A few months ago Josh Melnick decommitted from Princeton. It shocked me because he’s from New Jersey, he had been verbally committed for a long time, and he played with some of Princeton’s current players while he was at Delbarton. Melnick decommitting wouldn’t have been a huge story across college hockey, but it was tweeted that Melnick was essentially poached. I then published he was committed to Harvard. 

That made many people unhappy. Any Ivy school poaching from an Ivy looks really bad. Melnick ended up signing with Miami, but recruiting is tough to pin down, and I honestly believe Melnick was committed to Harvard. If I wasn’t 100 percent sure, I wouldn’t have written the story.

In a perfect world, I think schools should honor the Gentleman’s Agreement. I might appear biased because I cover an Ivy League school who had a recruit poached. Or because I went to Boston University, and rival Boston College is known for poaching (see: Sonny Milano).

But the reason I don’t like it when teams break the Gentleman’s Agreement is because it really hurts smaller schools and hurts college hockey as a whole. Take Melnick for example. He was committed to Princeton, had an amazing season in the USHL, and other schools decided they wanted him. It makes it very hard for small schools to compete with bigger programs. And it’s not just the schools who get hurt. It’s recruits hurting schools and schools hurting recruits. When schools poach other commits and stockpile them, they end up having to cut recruits at the last minute.

As much as I’d like schools and players to honor the Gentleman’s Agreement, I know it doesn’t exist anymore.

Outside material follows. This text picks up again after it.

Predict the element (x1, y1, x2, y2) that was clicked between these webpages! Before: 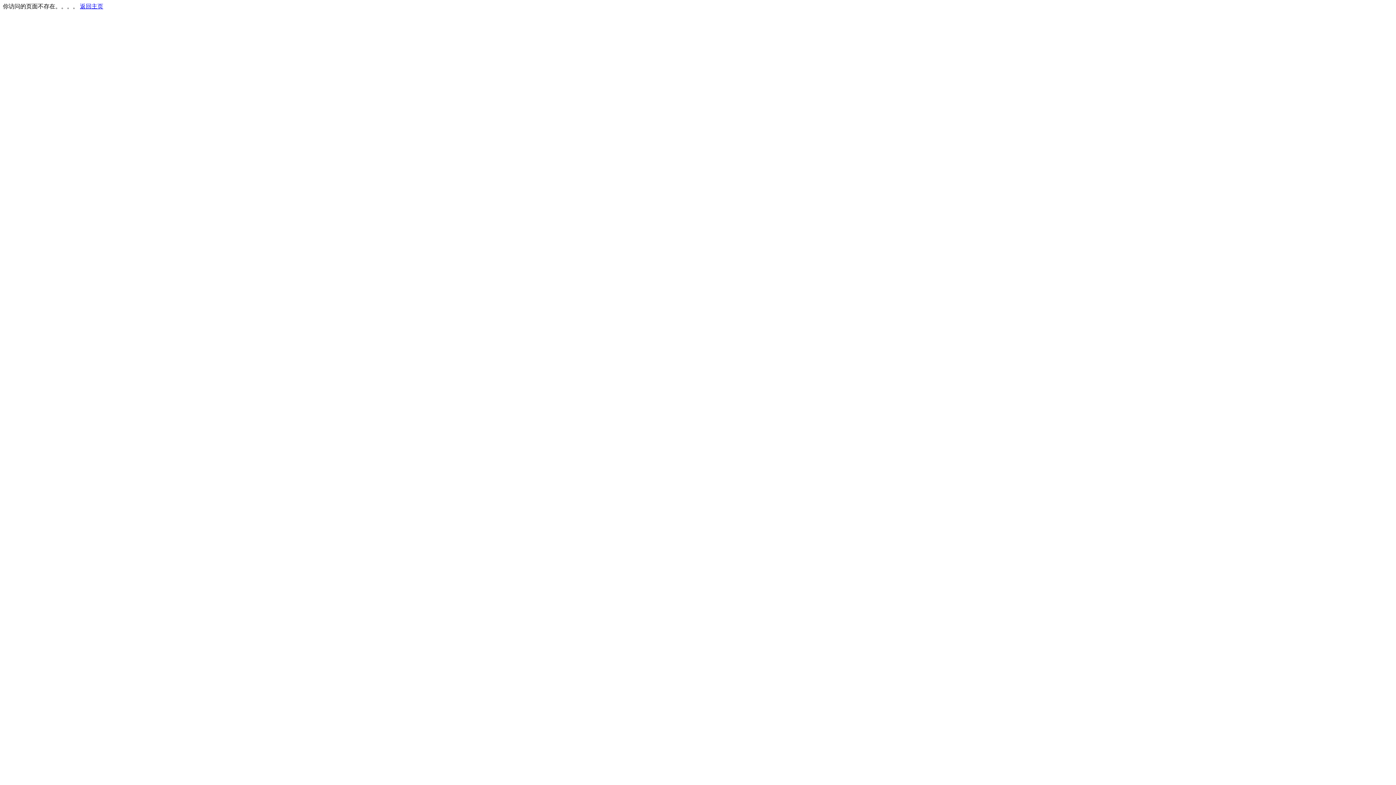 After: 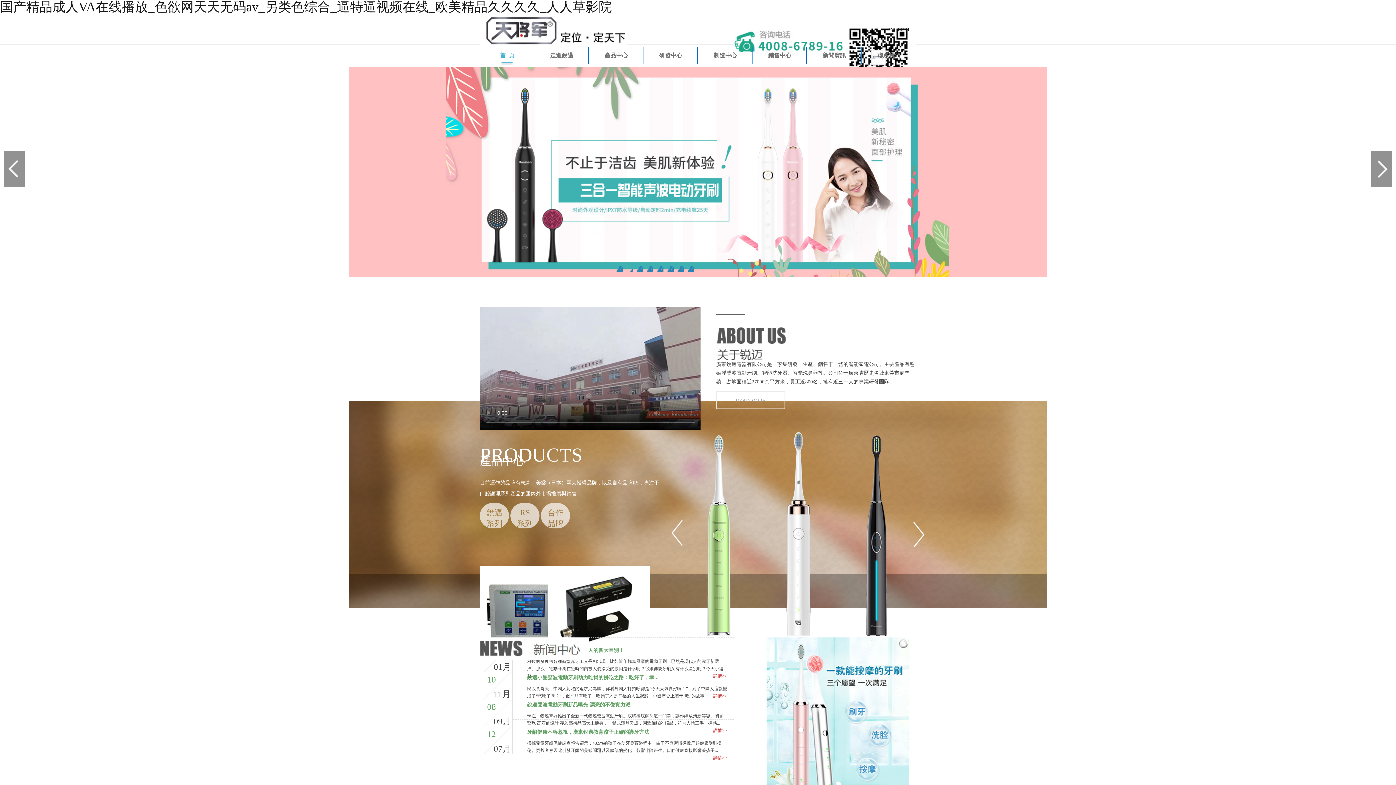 Action: label: 返回主页 bbox: (80, 3, 103, 9)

And it has to be changed.

It’s actually only been a couple years since Princeton hosted a playoff round (it was 2013 against Cornell). This question depends a lot on how the other teams in the ECAC fare, but I think it’ll happen sooner than most think. The biggest piece in the team’s turnaround was getting the right coaching staff in place, which Princeton definitely has in Ron Fogarty and company. After that, it’s about getting the right recruits – something the team has already been doing. So if we’re putting years on it, I’ll go with 2017.

The last biggest change the ECAC saw was shifting the tournament from Atlantic City to Lake Placid. Right now, no changes come to mind…

I’ll take the first part first. How close is Princeton to becoming an NCAA tournament team? I tend to think on the positive side, but that’s probably because I’ve seen how much this team grew in one year. The systems and foundations have been set, and the next big step is getting offense. That area should get a boost in the next couple of years, but Colton Phinney will graduate in 2017. Onc he leaves, Princeton will need someone to take his place. Assuming the younger goalies can take his place, the Tigers should be a much better team in the next three years. But an NCAA tournament berth seems very far away, especially since we know little of what Princeton’s roster will look like in the future. But, you honestly never know. For the sake of choosing a number, I’ll go with five years.

Who will the team be this year? Last year they needed to be a defensive team to win. This year they should get more offense help, assuming the freshmen contribute and if the team stays healthy. Last year, alternate captain Kyle Rankin told me it was a struggle at first for the team to realize they’d have to win 1-0, 2-1 games. But they know that now, and I think they’ll still be a primarily defensive team.

I haven’t thought much about it. I usually don’t until September, when we put together our preseason polls.

Princeton’s series against Dartmouth this year was really close, and I think it proves how much better the Tigers were from last year to this year. I know they’re a tougher team to beat than most people think, and I could honestly see them making a trip to Lake Placid before they host a home playoff series. This March seems a little too soon, even though I expect the Tigers to get an offensive boost. Probably 2-3 years.

This is a crazy fact. I have to assume Ken Dryden could change anyone’s fate tremendously.